(Records from a data collection)
• • • • •

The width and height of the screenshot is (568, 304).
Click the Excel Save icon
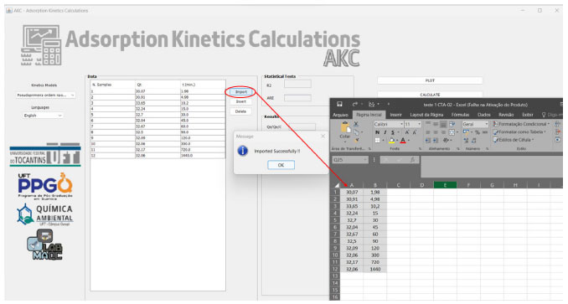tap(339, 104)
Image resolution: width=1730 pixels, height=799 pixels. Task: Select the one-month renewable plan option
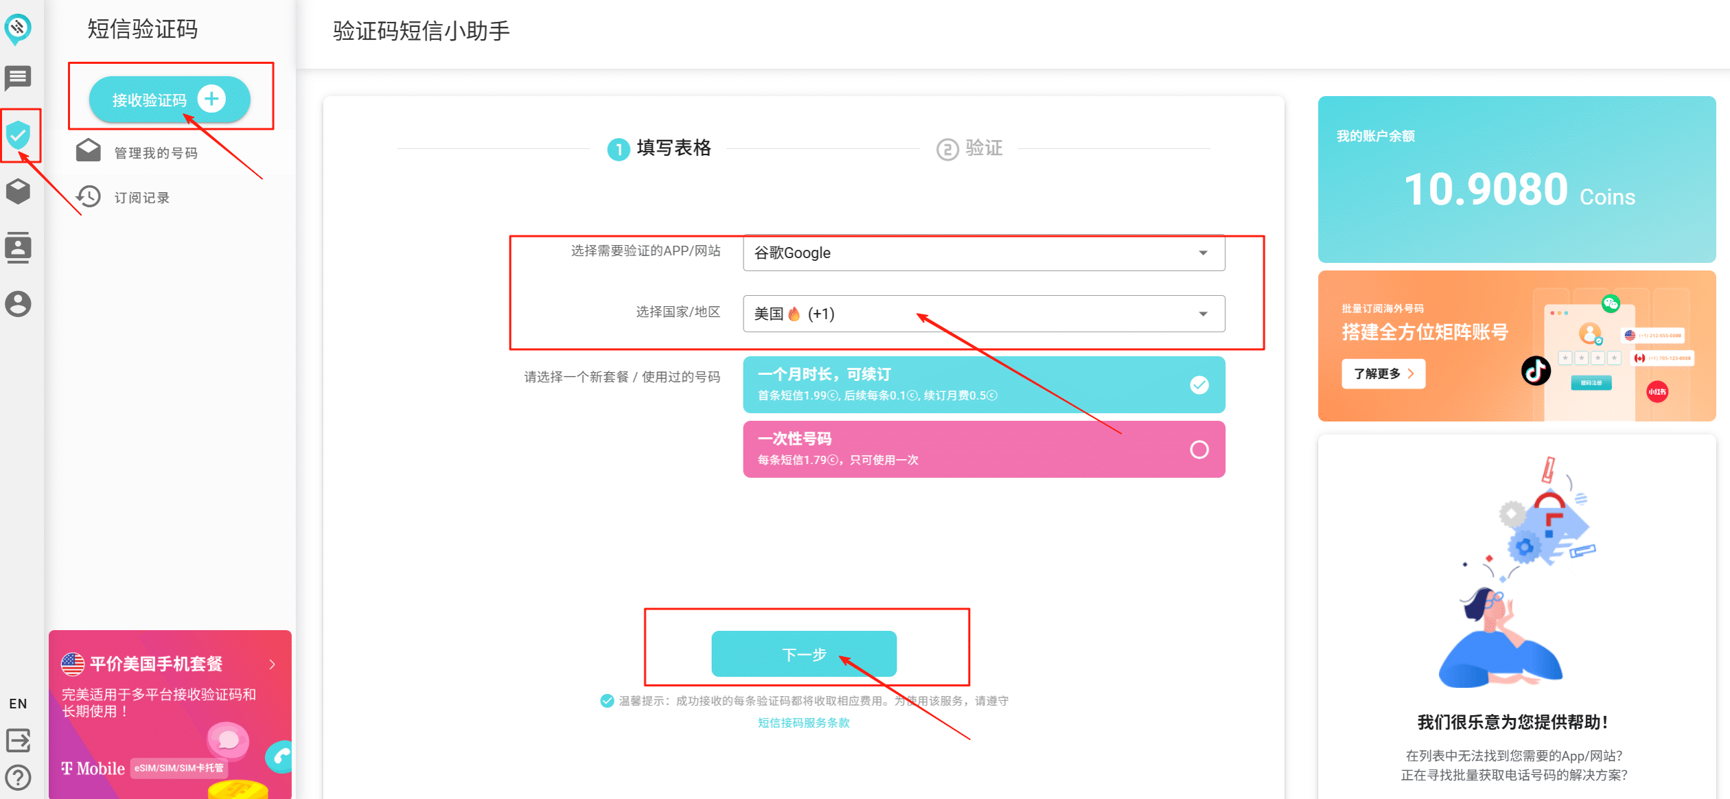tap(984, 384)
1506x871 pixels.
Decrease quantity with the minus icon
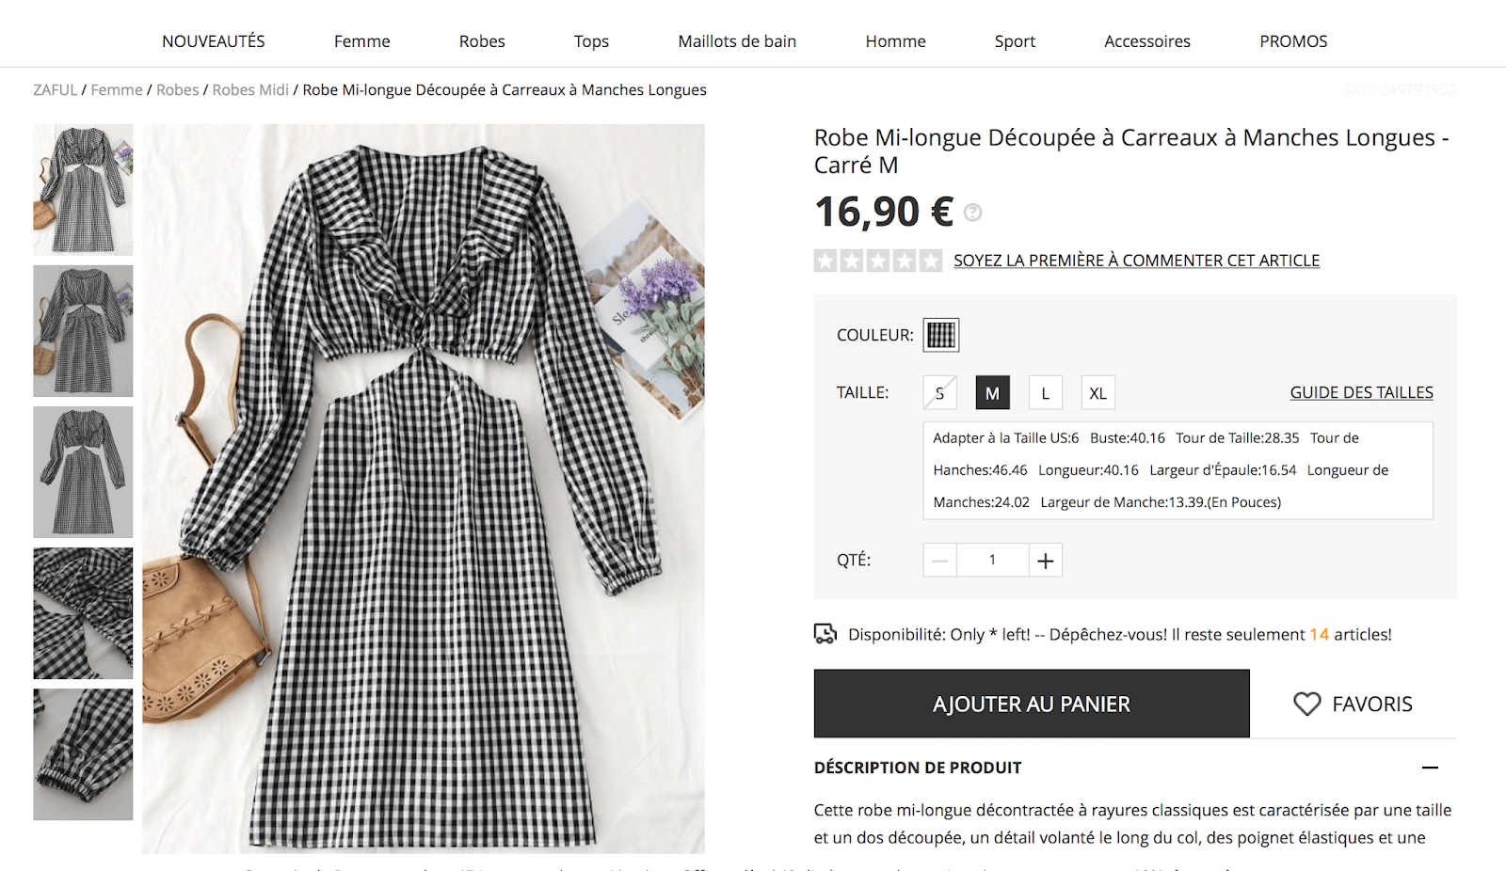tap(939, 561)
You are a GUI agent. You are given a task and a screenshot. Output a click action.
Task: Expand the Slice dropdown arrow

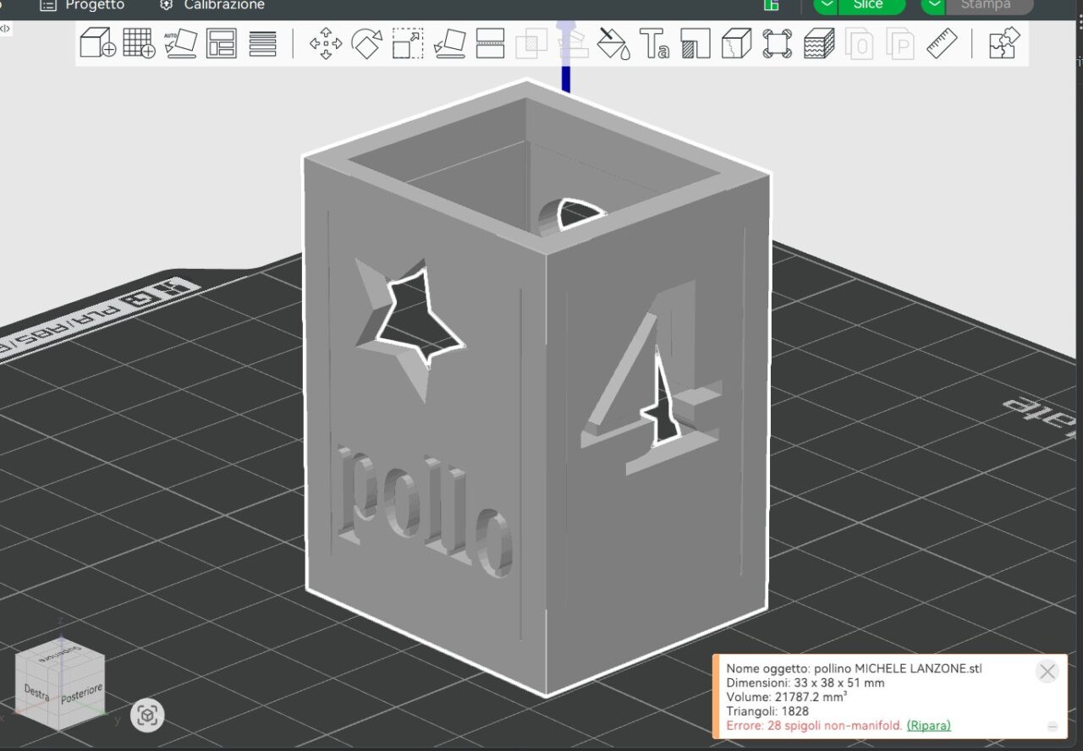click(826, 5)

• • • • •

Both the first line of the records above and the line containing "1506x871 pixels." belong in the copy; please return them and every line between, exactly, minus the pictures.

The width and height of the screenshot is (568, 304).
Click the Excel Save icon
tap(339, 104)
Image resolution: width=1730 pixels, height=799 pixels. Task: Select the one-month renewable plan option
tap(984, 384)
1506x871 pixels.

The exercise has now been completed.